🤖 AI Summary
Testing vision deep neural networks (DNNs) in safety-critical systems is hindered by the absence of ground-truth labels for real-world inputs. Method: This paper proposes the first ground-truth-free, simulation-driven testing framework. It employs a generative adversarial network (GAN) to enhance synthetic image fidelity and introduces a multi-objective fitness function integrating transformation consistency, noise robustness, surprise adequacy, and Bayesian uncertainty estimation to autonomously guide test input generation. Contribution/Results: To our knowledge, this is the first approach achieving high-fidelity simulation input generation and efficient defect triggering without ground-truth supervision. Experiments show that transformation-consistency–driven fitness significantly outperforms ground-truth–dependent methods across test coverage, defect detection, and retraining gain. DNNs retrained using guided test inputs achieve up to 12.7% accuracy improvement. The study further validates the feasibility of lightweight GANs as cost-effective alternatives to computationally expensive simulators such as diffusion models or large language models.
📝 Abstract
The generation of synthetic inputs via simulators driven by search algorithms is essential for cost-effective testing of Deep Neural Network (DNN) components for safety-critical systems.

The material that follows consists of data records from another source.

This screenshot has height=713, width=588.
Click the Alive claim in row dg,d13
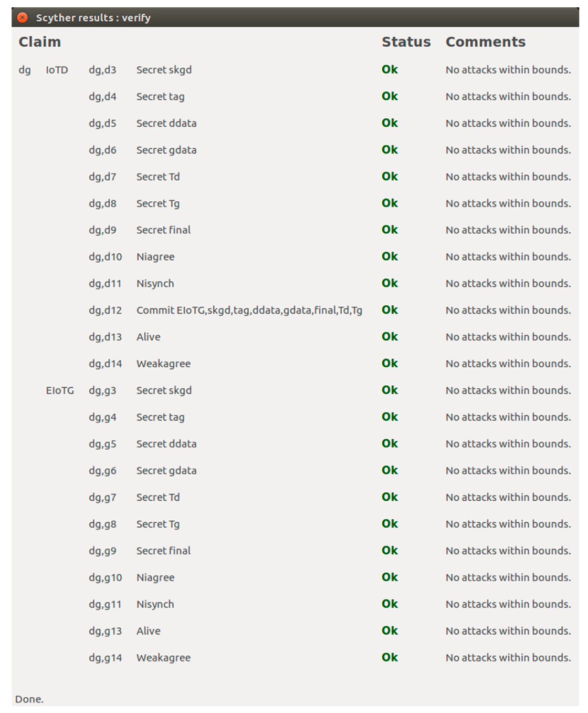[x=149, y=337]

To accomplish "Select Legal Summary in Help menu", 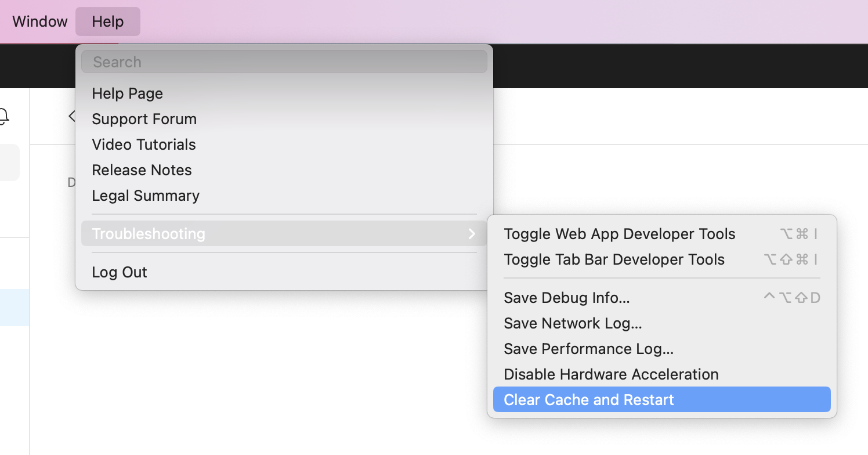I will (x=284, y=196).
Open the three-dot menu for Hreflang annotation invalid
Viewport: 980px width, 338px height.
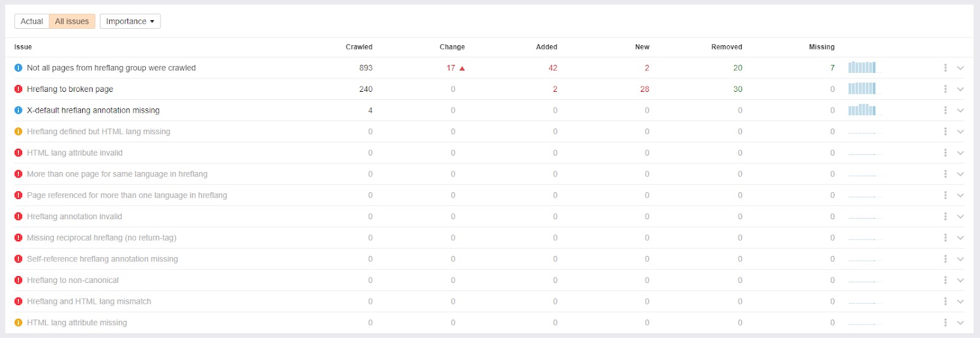click(x=945, y=216)
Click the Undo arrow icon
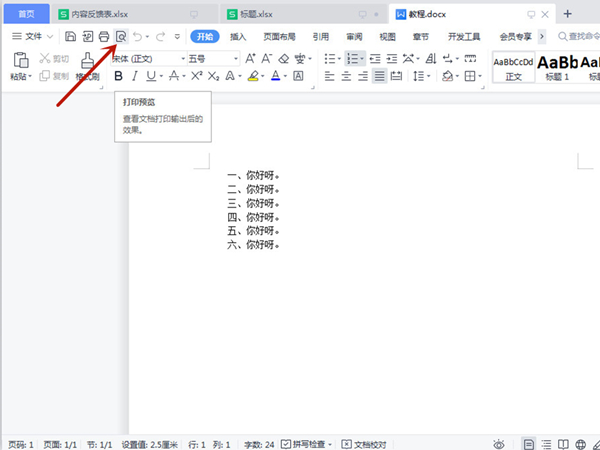The width and height of the screenshot is (600, 450). pyautogui.click(x=138, y=36)
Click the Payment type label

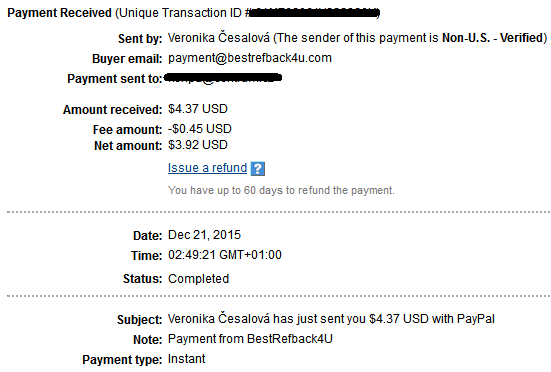(x=122, y=360)

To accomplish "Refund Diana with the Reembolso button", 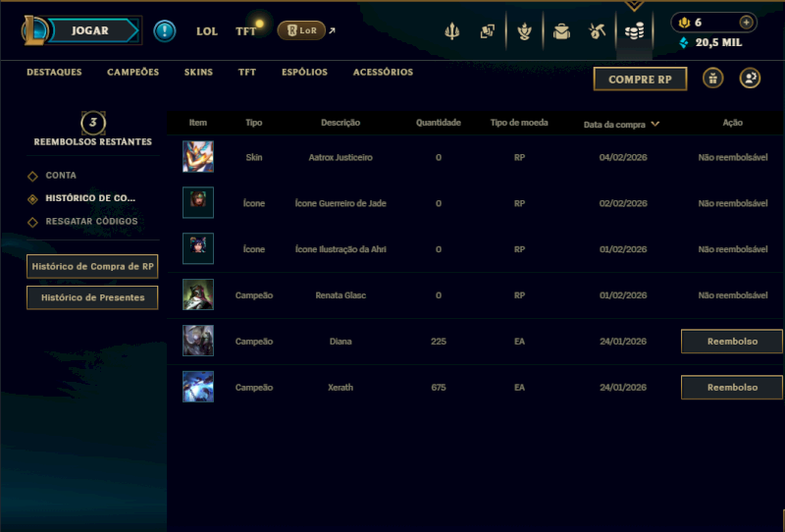I will tap(732, 342).
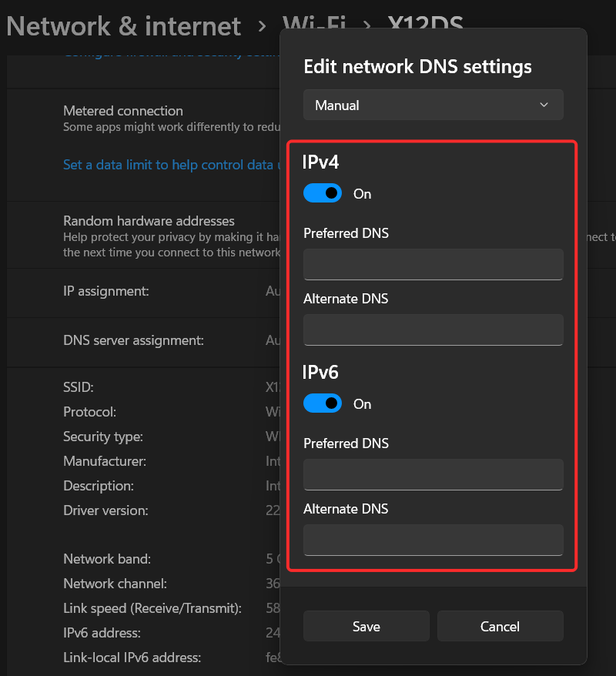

However, in many applications, simulators are unable to produce the ground-truth data needed for automated test oracles and to guide the search process. To tackle this issue, we propose an approach for the generation of inputs for computer vision DNNs that integrates a generative network to ensure simulator fidelity and employs heuristic-based search fitnesses that leverage transformation consistency, noise resistance, surprise adequacy, and uncertainty estimation. We compare the performance of our fitnesses with that of a traditional fitness function leveraging ground truth; further, we assess how the integration of a GAN not leveraging the ground truth impacts on test and retraining effectiveness. Our results suggest that leveraging transformation consistency is the best option to generate inputs for both DNN testing and retraining; it maximizes input diversity, spots the inputs leading to worse DNN performance, and leads to best DNN performance after retraining. Besides enabling simulator-based testing in the absence of ground truth, our findings pave the way for testing solutions that replace costly simulators with diffusion and large language models, which might be more affordable than simulators, but cannot generate ground-truth data.